Other environmental achievements included committing $6.2 billion to the cleantech sector, the introduction of a new energy efficiency financing program with Verdia, and undertaking “scenario analysis” to understand the longer term impacts on the business of limiting global warming to below 2°C.
Office recycling rates have increased to 73 per cent, just two per cent off the 2017 target; there’s been a 9.5 per cent reduction in greenhouse gas emissions across retail and commercial sites; and NZ business emissions have reduced 43 per cent since 2008.
On the social front leadership roles held by women continue to grow, at 48 per cent, up from 46 per cent last year; and employees identifying as Indigenous are now at more than four per cent.
The third prong of the report involves “better financial futures”, helping people to become more financially resilient.

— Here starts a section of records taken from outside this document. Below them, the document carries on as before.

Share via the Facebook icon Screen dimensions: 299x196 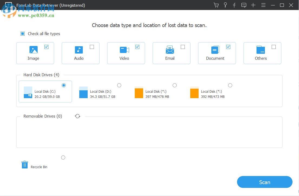coord(234,5)
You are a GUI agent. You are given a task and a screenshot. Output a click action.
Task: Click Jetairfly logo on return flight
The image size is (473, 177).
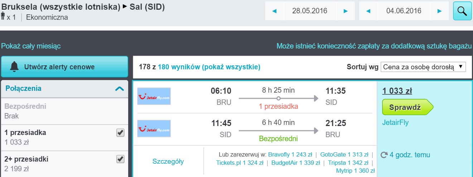(154, 129)
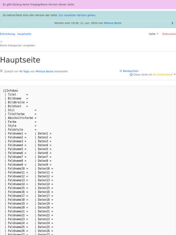Open the Seite dropdown menu

point(154,34)
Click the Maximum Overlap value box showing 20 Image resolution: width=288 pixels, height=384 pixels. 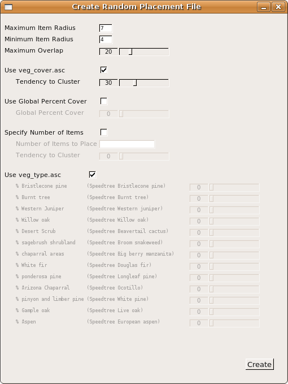pyautogui.click(x=108, y=51)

Actions included $1.05 billion committed to the social and affordable housing sector; the equivalent of 100 years spent by employees in Indigenous community organisations; and a further $2.25 million in funding to help establish or expand new businesses with microfinance.

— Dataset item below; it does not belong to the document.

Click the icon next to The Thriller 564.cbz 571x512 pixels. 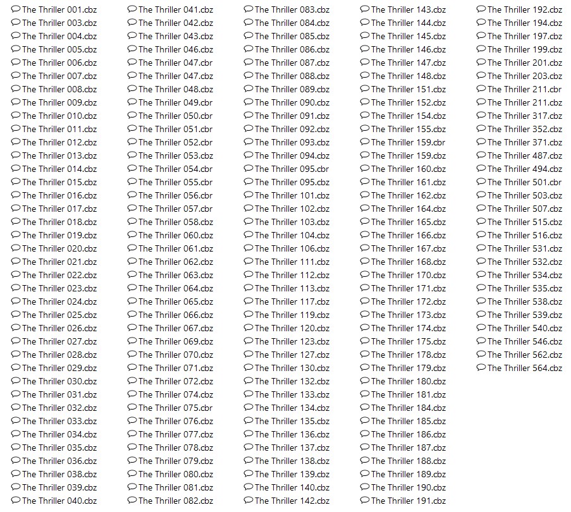[x=481, y=367]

A promise to better manage climate risk
Westpac has been under fire for its financing of fossil fuels, with a recent Market Forces report saying that Westpac was the worst of the big four banks in terms of ratios of lending to fossil fuels over renewables, with $11.65 lent to fossil fuel projects for each dollar lent to renewables.
The sustainability report said Westpac was responding to the move towards a below 2°C world by “actively identifying, managing and disclosing value chain risk in our lending, investments and supply chain”.
It said for emissions intensive sectors, it would apply a framework to examine “the extent to which companies’ intended pathways are compatible with a low carbon economy”.
“Where a sector is expected to grow or contract due to climate change risk, this will influence our risk assessments and business strategies. We also encourage emissions intensive customers to assess the impacts of a low carbon economy on their own businesses.”
Westpac will release a “refreshed” Climate Change and Environment Position Statement in the first half of 2017.
The Climate Institute’s John Connor is included in the report, welcoming Westpac’s “commitment to supporting the transition to an economy that limits global warming to less than two degrees”.
“We look forward to Westpac’s updated Climate Change Position Statement in 2017, which we expect to include even more ambitious clean energy targets and a clear path for Westpac in supporting the required transition towards net zero emissions,” he said.